Das Örtchen füllt sich zusehends. Zwar ist die große Messe zu Ehren des Schutzpatrons erst um 11.30 Uhr angesetzt, aber bereits 1 Stunde vorher strömen schon Jäger sowie Hundeführer mit ihren Vierläufern auf den Platz vor der Basilika und in die Kirche. Sitzplätze, insbesondere gute, sind heute Mangelware. Auch Steve ist mittlerweile mit weiteren Compangnons de Saint-Hubert auf dem Platz eingetroffen. Die Herren und Damen, die man gestern noch im legeren Tweed oder Loden gesehen hat, sind jedoch am heutigen Ehrentag kaum wiederzuerkennen. In lindgrünen Roben, mit Ordenskette und federverzierten Hüten begehen sie den Festtag. Bevor jedoch der geistliche Höhepunkt stattfindet, sammeln sich die Compagnons und die Teilnehmer des Internationalen St. Hubertusordens am Gnadenhirsch-Brunnen am Ortseingang. Hier treffen sie auf die Trompes-de-Chasse-Bläser mit ihren Hunden, die mit ihren dunklen oder roten Reitertrachten einen farblichen Konterpunkt zu den grünen Hubertusjüngern setzen.

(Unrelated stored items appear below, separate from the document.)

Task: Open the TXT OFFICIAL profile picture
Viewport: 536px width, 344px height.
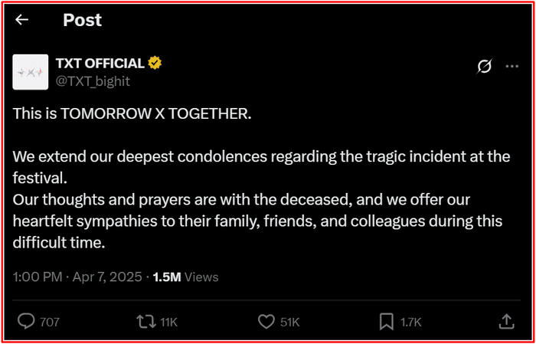Action: [x=31, y=71]
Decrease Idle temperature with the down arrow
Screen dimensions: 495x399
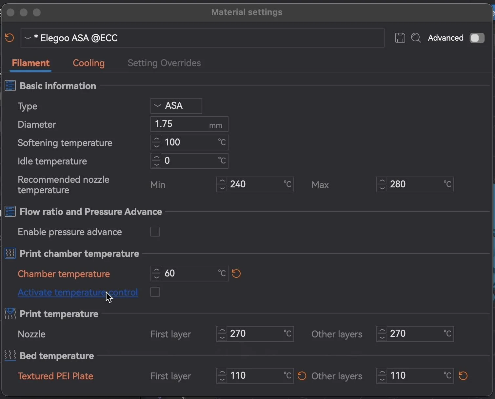(x=157, y=164)
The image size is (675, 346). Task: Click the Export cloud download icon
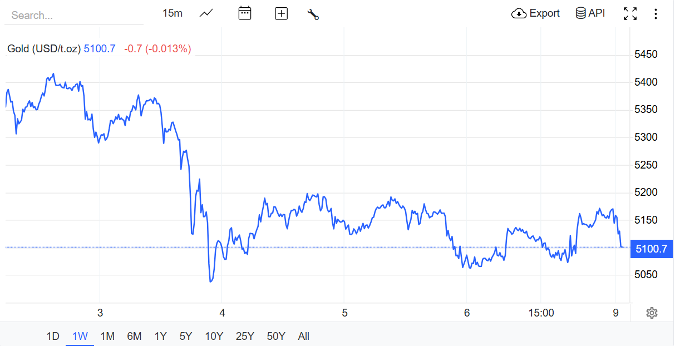coord(520,13)
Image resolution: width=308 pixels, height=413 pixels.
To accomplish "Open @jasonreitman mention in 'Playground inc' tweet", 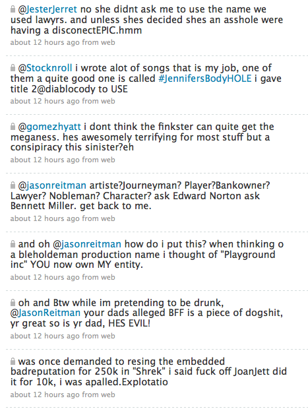I will tap(87, 244).
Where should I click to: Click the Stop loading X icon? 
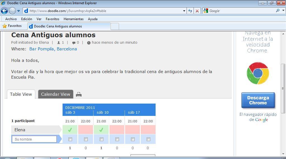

Der Zug formiert sich und kriegt nun auch weitere vierläufige Unterstützung. Die Chiens de Saint-Hubert gehören hier natürlich zum Bild des Umzugs und dem der Messe. Diese Laufhundrasse, auch Hubertushunde genannt, hat ihren Ursprung bei belgischen Mönchen, die sie zur Jagd züchteten. Auch heute werden sie noch auf Schweiß oder zum Stöbern genutzt. Die ganze Corona zieht nun geschlossen in die vollbesetzte Kirche. Auf den Schultern der Bläser wird eine hölzerne Statue von St. Hubertus getragen.

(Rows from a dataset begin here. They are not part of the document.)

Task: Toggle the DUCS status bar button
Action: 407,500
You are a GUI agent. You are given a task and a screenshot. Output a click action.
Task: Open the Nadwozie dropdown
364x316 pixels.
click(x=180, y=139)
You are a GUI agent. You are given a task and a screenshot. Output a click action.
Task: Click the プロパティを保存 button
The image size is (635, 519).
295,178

Die Basilika ist besetzt bis auf den letzten Platz – voll mit Hunden und ihren Führern. Feierlich wird nun mit großem Klerus die Messe zelebriert, in der sowohl die Trompes de Chasse als auch „HornZauber“ brillieren. Die Menschen empfangen den Segen, aber was heute genauso wichtig ist: Nach dem Akt in der Basilika scharen sich Vierläufer und Besitzer in Dutzenden auf dem Vorplatz. Denn der Tag gehört nicht nur den Waidleuten, sondern auch den Tieren. Der Pfarrer von Saint-Hubert segnet die treuen Jagdhelfer.